This goes back to what you were saying about user research and they wanna know how many users would you observe if you were doing a huge project, say like a million user project, or a billion user project, what is the ratio, if the final project is going to reach this many people then how many people should we be sort of user testing? Is there a good idea there? If you know what your final audience would be how many people should you be testing it on?
You know what your final audience will be as in, well if you know that, then, the consensus is that you can get, as you test more people you start to get diminishing returns so the consensus that you'll see if you go to a place like Neilson Ormonde Group, they're out here in Vermont and they're the authority on user research. Five people, surprisingly, is all you have to ask. To get some of that qualitative information that can inform your design, right. And mind you, that type of research that we're talking about is different from like market segment analyses, right. So that's something to be clear on too.

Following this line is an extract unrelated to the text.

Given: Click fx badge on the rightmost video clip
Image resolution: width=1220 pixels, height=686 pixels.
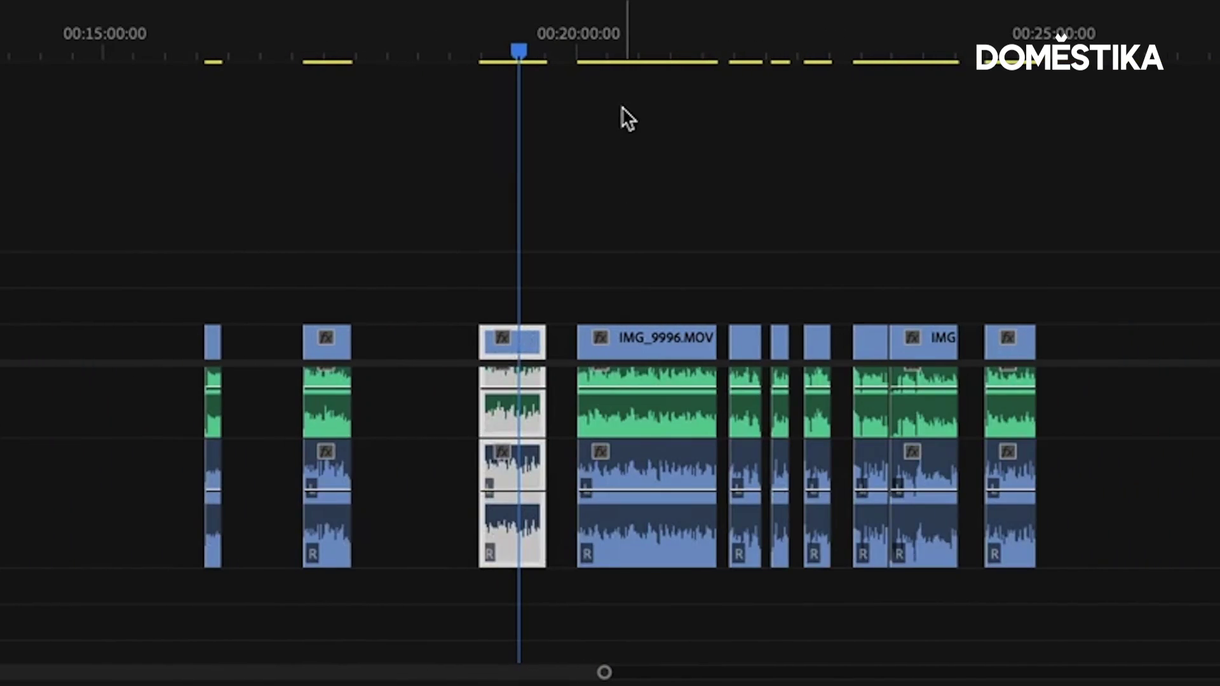Looking at the screenshot, I should tap(1008, 337).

You're trying to get qualitative info about how people use something and about how they feel about it. So you can get, there's like a curve, where the amount of info that you get and those things that you uncover, it really starts to trail off after five people. Yeah I was surprised too when I heard that.
So it's kinda just a follow up on that last question. So how do you select those five people? You're saying that we're focusing on five people.

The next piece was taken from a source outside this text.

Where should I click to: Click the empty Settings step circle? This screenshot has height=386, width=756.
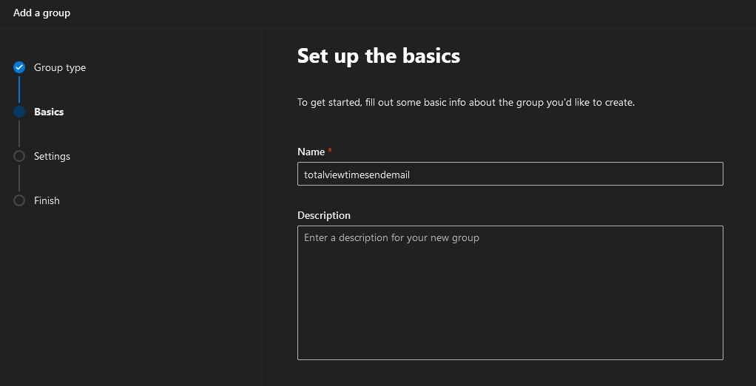19,156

Are they five random people or do I need to do some sort of segmentation?
See that's where some of the marketing type of segmentation really starts to come in handy. Because yeah you don't pick five random people you pick people who you know are roughly in that audience that you're going for. A lot of times you don't even do that yourself. There's like agencies that you hire this out to. So the first step will be doing like a market segmentation and understanding which markets you're hitting, then the next step is like to talk about within those markets what are people, what's our hypotheses, of what the people are that we're going to be targeting with this next product. And then there's different ways, usually you just hire someone out and get it from them. If you wanna do it yourself, there's no magic too it. Go on trade shows to try to find people, you go on LinkedIn, to try to find people. You go where those people are, and then you ask them if they wanna participate.
Question in terms of the user research. If you have a new product versus a redesign, what's the best way or the most effective way of observing a user? How would you go about that?
Yeah, you're saying if you have something new, that hasn't been, right? Okay. There's a couple ways to do that, right. If you, let me think of a... Okay I'll give you first the general idea, and then hopefully by the time I've told you that I have also thought of an example. The general idea is if you see people constantly struggling with something, and being frustrated with something, that's a market opportunity, right. That's an opportunity for a redesign. Even if you don't have an existing product. And you know a lot of times you don't, I mean, how often do you actually launch something completely new, that's never been done before? Usually it'll be something that has, where you just see people struggling with the current way of doing things, like taxi services. They suck, they don't answer when I call they drive past, the cars smell like cigarette smoke, let's figure out a better way to do this. Air conditioners, suck, they're heavy, they're loud, I don't know how to install them, what's a better way to do this. My ketchup bottle keeps falling over in the fridge. What's a better way to do this? That's how you go about that and then you based on those frustration points that you see you talk to people who are in that market and that's how you get that information. And then you build out the simplest, cheapest possible thing you can build, here in the valley that's what they call the minimum viable product, the MVP, you build that and then based on that you see if they like it. Oh another great example of this, in the 90's Zappos. No one was selling shoes online. In order to validate that idea they actually set up the cheapest possible website ever, and every time someone bought a shoe from the website they went downstairs to the shoe store, bought the shoe, put it in a UPS box, and sent it out. But they had validation that this was something that people wanted, so it's, it's not a hard science, it's a social science, but there is some methodology to it. You have an idea and then you validate it by just getting it out front.
It's just another thing where you just experiment. You're right, what Snapchat did was really cool, and then everybody ended up copying it. But again, they just built that out, and then they saw. I'm sure if it hadn't worked well, I'm pretty sure, they would've rolled it back, like that's the cool thing about having these digital products, you can make updates, stuff like that.